◆ **Challenges**:
**1)** Name each person listed as a member of the Audit Committee for 2008 in the audit committee report.
**2)** Carry on writing the audit committee report from the point where it ends.

◆ **Text**:

===============

Appointment of Auditors and Report of Audit Committee

  • All fees paid to the independent auditors for 2008 were approved in accordance with the Corporation's pre-approval policy.
  • In 2008 the committee was active in policy development and refinement, including reviews and modifications to our Risk Management Policy and Treasury policies.

Appointment of Auditors

The Board, on recommendation from the Audit Committee, recommends the re-appointment of Deloitte & Touche LLP as auditors.

Pre-Approval Policy for External Auditor Services

The Audit Committee monitors and reviews the independence of its auditors on an on-going basis. In addition, the Audit Committee has adopted processes for the pre-approval of engagements for services of its external auditors. See "Appointment of Auditors" for details.

Members of the Audit Committee for 2008

Alice D. Laberge (Chair)
Frederick J. Blesi (until his retirement May 8, 2008)
C. Steven Hoffman (from his appointment May 8, 2008)

===============

(Target pointing data)
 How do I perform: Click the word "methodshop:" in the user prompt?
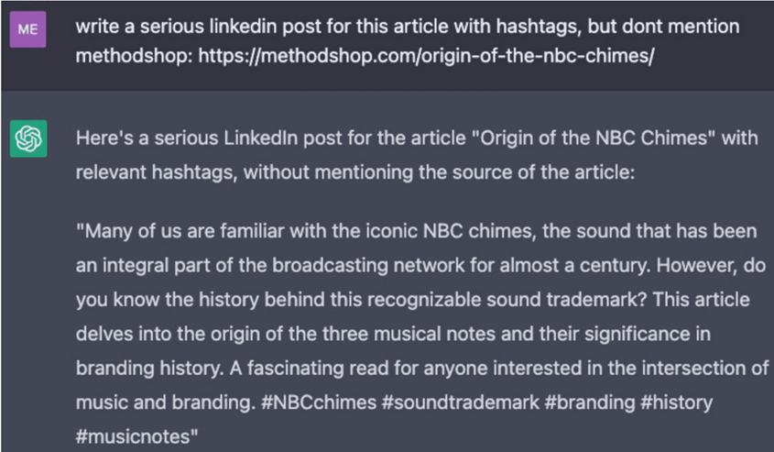(135, 56)
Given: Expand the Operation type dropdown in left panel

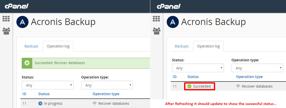Looking at the screenshot, I should coord(107,85).
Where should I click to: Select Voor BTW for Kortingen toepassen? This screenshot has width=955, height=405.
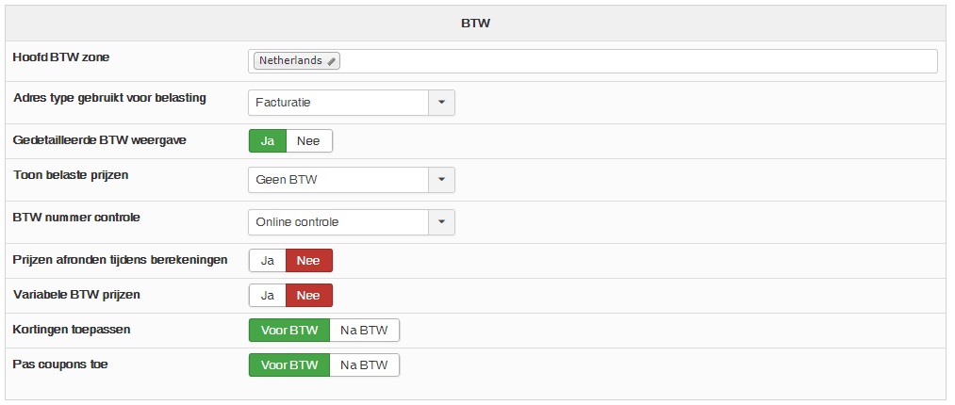[288, 331]

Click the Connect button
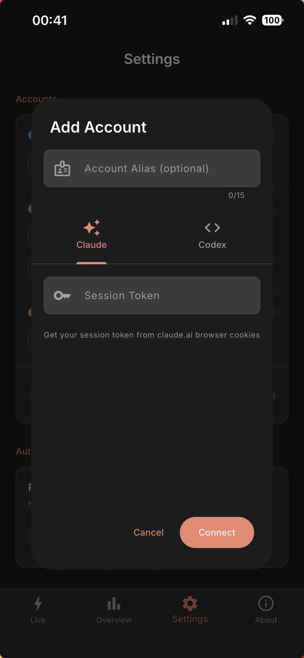[217, 532]
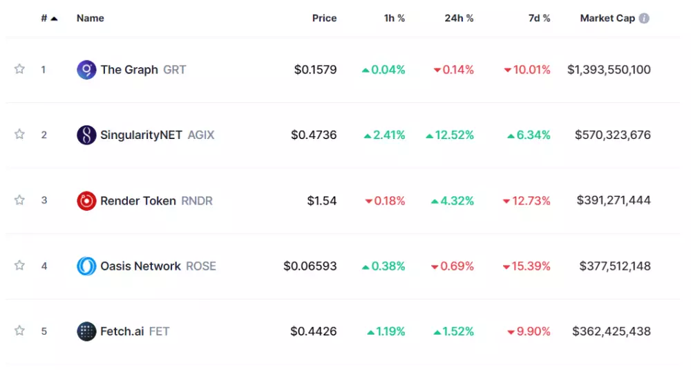Image resolution: width=691 pixels, height=370 pixels.
Task: Sort table by 24h % column
Action: coord(459,19)
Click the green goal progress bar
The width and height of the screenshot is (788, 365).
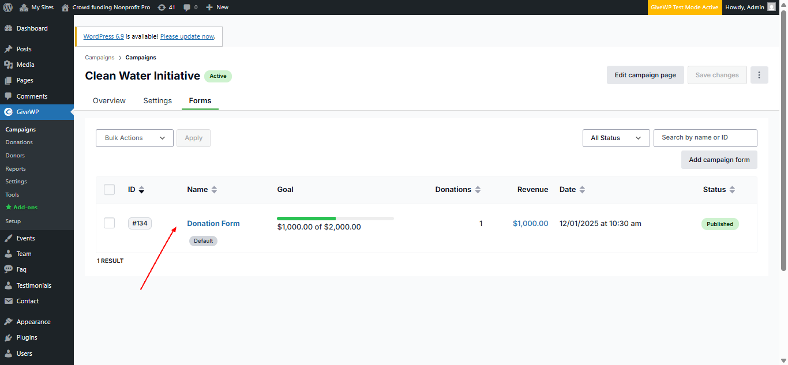306,219
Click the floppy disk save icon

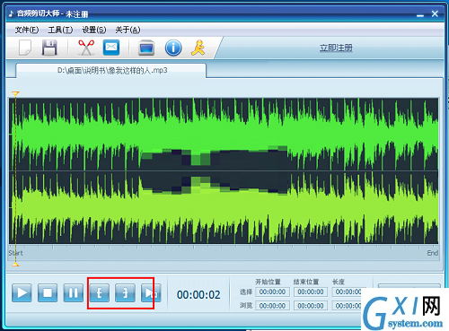(x=49, y=48)
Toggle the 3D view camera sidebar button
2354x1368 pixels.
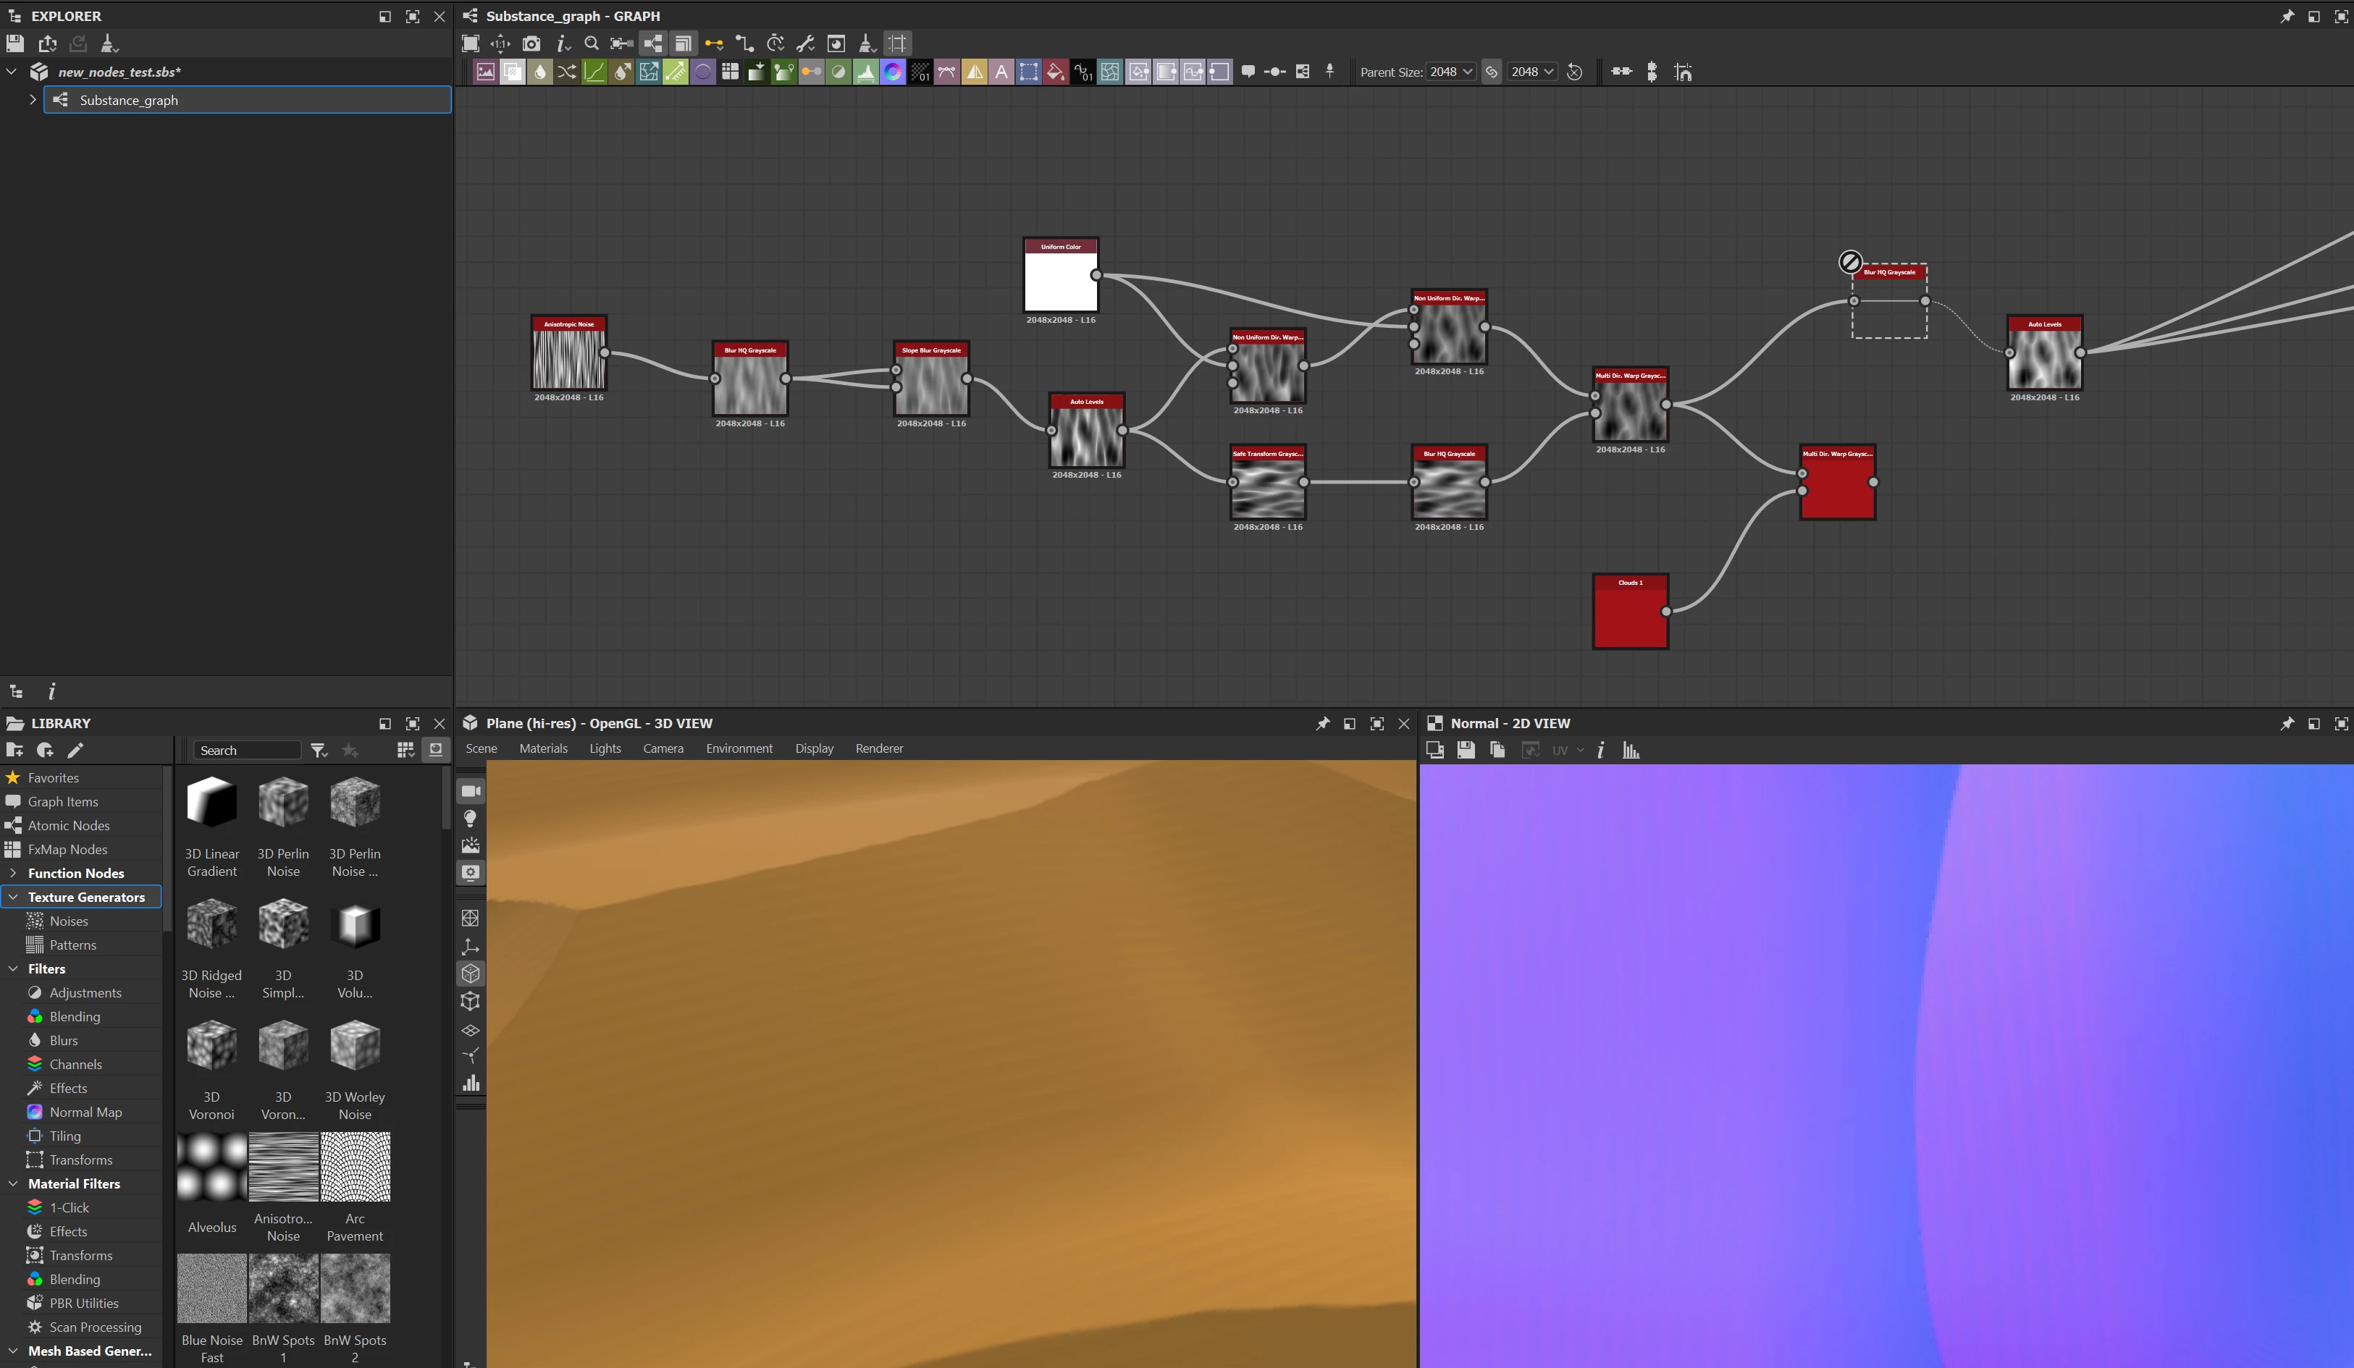click(470, 791)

===============

◆ **Expected outputs**:
**1)** Alice D. Laberge, Frederick J. Blesi, C. Steven Hoffman

**2)**
Keith G. Martell
Jeffrey J. McCaig
Mary Mogford

Role of the Audit Committee

The role of the Audit Committee is to assist the Board in fulfilling its oversight responsibilities for (i) the integrity of the Corporation's financial statements, (ii) the Corporation's compliance with legal and regulatory requirements, (iii) the qualification and independence of the Corporation's independent auditors, and (iv) the performance of the Corporation's independent auditors.

See "Report of the Audit Committee" for more details.

Independent Audit Committee

The Board has determined that each of the directors who served as members of the Audit Committee during the year ended December 31, 2008, is independent according to the Board's independence standards as set out in the "PotashCorp Governance Principles" (which is available on the Corporation's website, www.potashcorp.com), National Instrument 52-110 "Audit Committees" ("NI 52-110"), applicable rules of the SEC and the corporate governance rules of the NYSE. See also "Nominees for Election to the Board of Directors — Director Independence and Other Relationships".

Financial Expertise and Financially Literate

The Board has determined that Ms. Laberge and Mr. Martell each qualify as an "audit committee financial expert" under the rules of the SEC and thereby have the requisite accounting and/or related financial management expertise required under the rules of the NYSE. In addition, the Board has determined that each member of the Audit Committee is "financially literate" within the meaning of and required by NI 52-110.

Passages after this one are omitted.